Aleksandra (recenzja)

Aleksandra to debiut literacki. Dodam, że bardzo udany. Przeżyjcie niezwykłą przygodę z Olą i wraz z nią wyruszcie na misję do Nigerii.

Tytułowa bohaterka dokonuje złego wyboru i wikła się w romans ze swoim szwagrem. Ma wyrzuty sumienia. Na szczęście, jako wolontariuszka wylatuje do Afryki. Poznaje nowych ludzi, egzotyczny kraj i stara się być najlepsza w swojej nowej pracy. Jest niezwykle zaangażowana. Czasami za bardzo.

Jednym z pracowników misji jest Wiktor, lekarz. Z każdym dniem Aleksandra poznaje go lepiej i zmienia o nim zdanie.

Czy coś ich połączy? Jak dalej potoczy się życie bohaterki?

W powieści znajdziecie dużą paletę emocji. Smutek, cierpienie, utrata kogoś ważnego miesza się z miłością, przyjaźnią i szczęściem. Są momenty, które chwytają za serce. Zastanawiałam się też, ile jeszcze bohaterka udźwignie, bo los, co i raz wystawiał ją na próbę.

Najbliższa rodzina Aleksandry to ludzie z piekła rodem, okrutni, skupieni tylko na sobie. Ich zachowania były dla mnie szokujące. Aż chciałam odłożyć książkę na bok i zaczerpnąć tchu.

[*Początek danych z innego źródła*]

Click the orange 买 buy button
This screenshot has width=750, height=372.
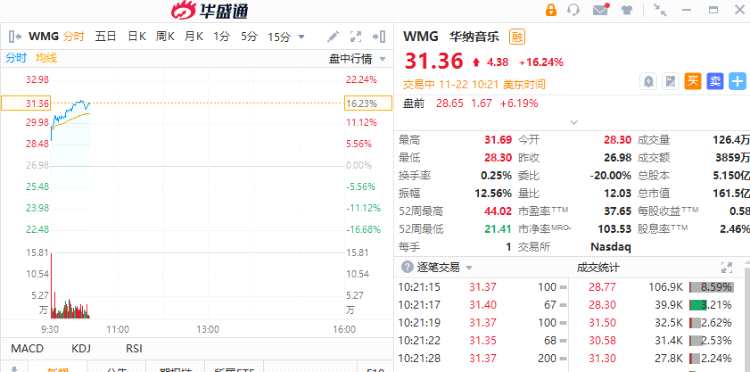(x=693, y=81)
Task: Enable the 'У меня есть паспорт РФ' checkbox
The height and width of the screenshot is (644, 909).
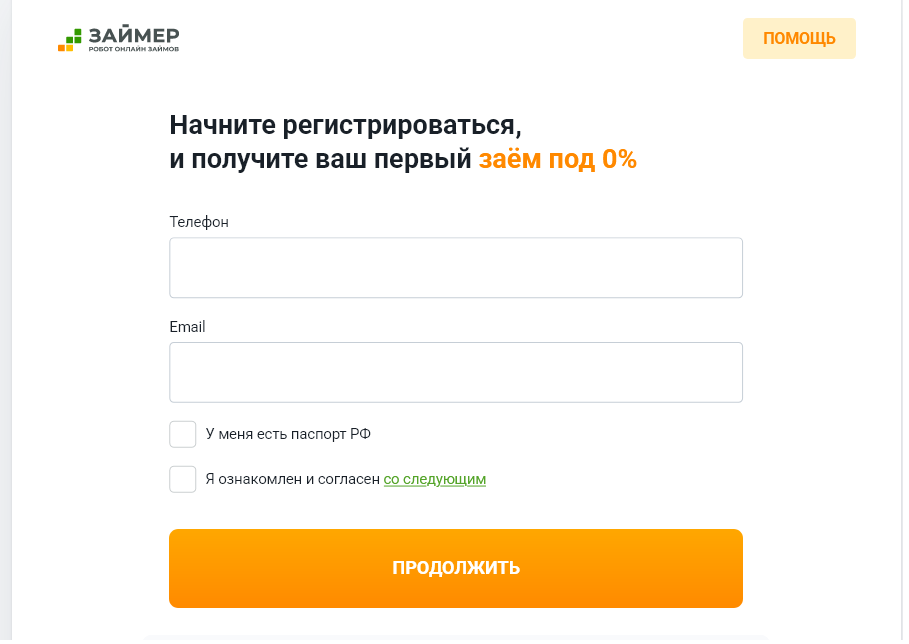Action: 183,434
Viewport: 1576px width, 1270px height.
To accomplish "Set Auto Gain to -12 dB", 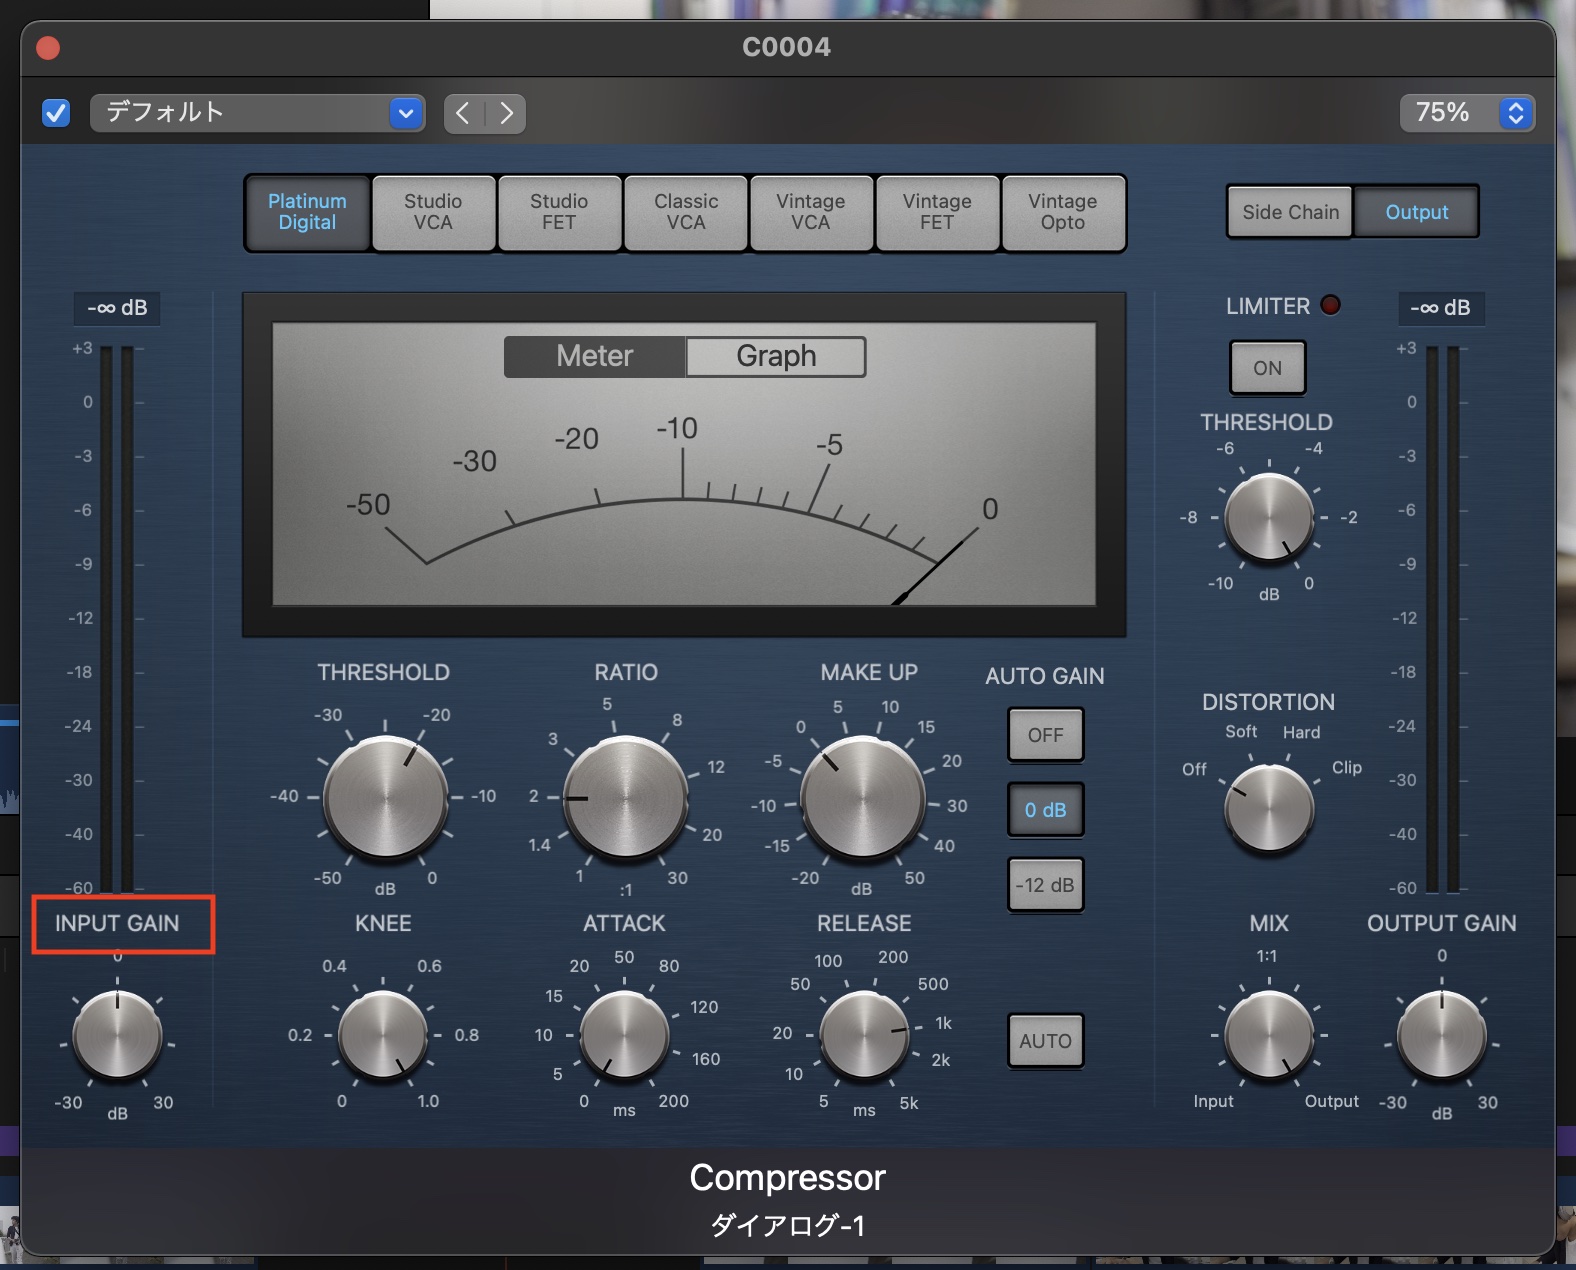I will (x=1045, y=885).
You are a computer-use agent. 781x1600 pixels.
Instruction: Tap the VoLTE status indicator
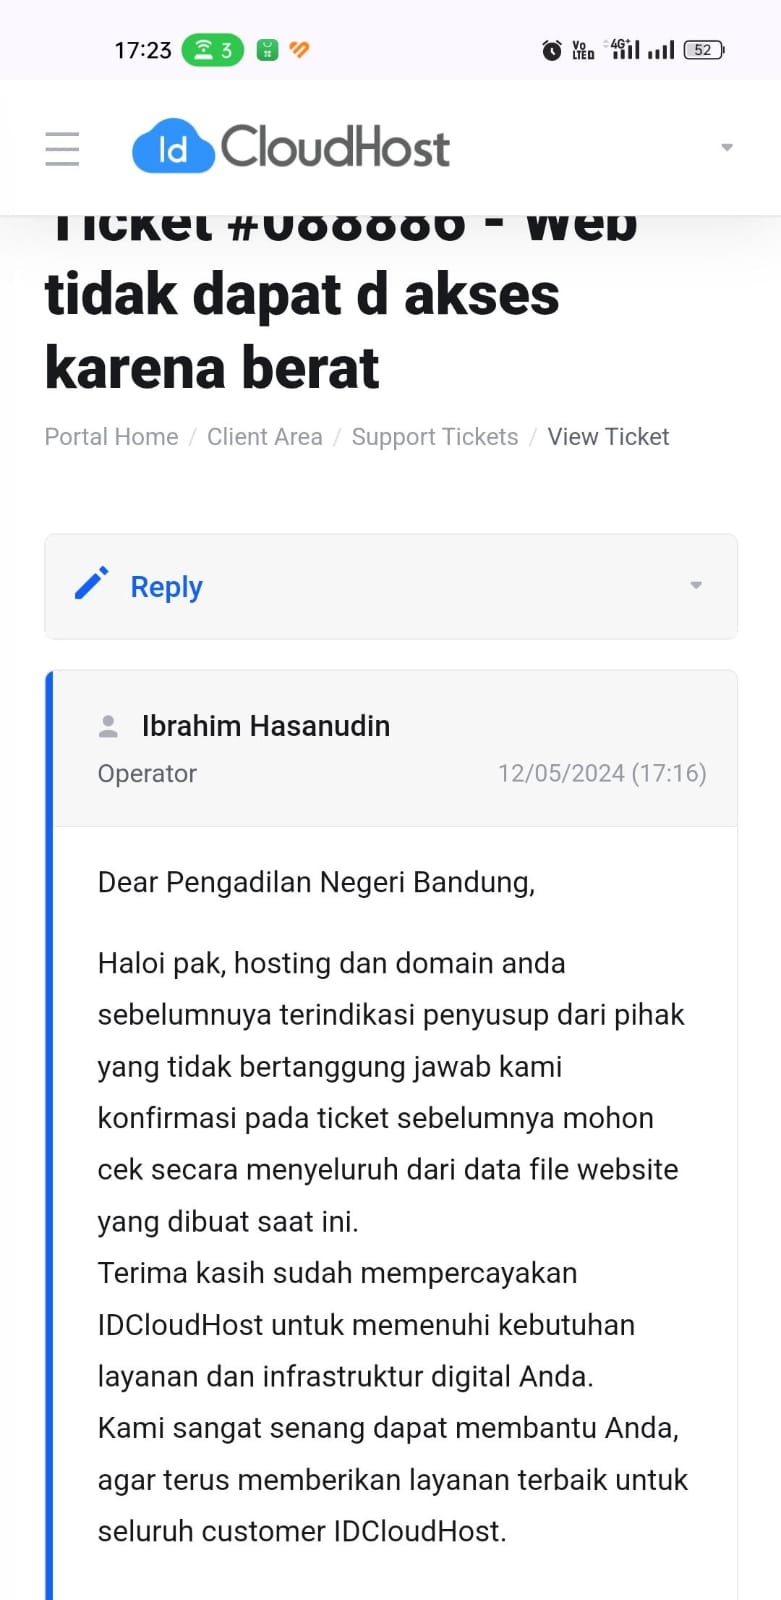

Ale czytałam dalej, bo bardzo chciałam dowiedzieć się, jak dalej potoczą się losy bohaterki.

„Aleksandra” to piękna, mądra, dobrze przemyślana powieść o otwieraniu się na miłość i na drugiego człowieka oraz o pokonywaniu trudności z pomocą przyjaciół.

Jeśli chcecie sięgnąć po lekturę niebanalną, pełną zwrotów akcji, życiowych zakrętów, gorących uczuć i ciekawych relacji to serdecznie wam polecam „Aleksandrę”.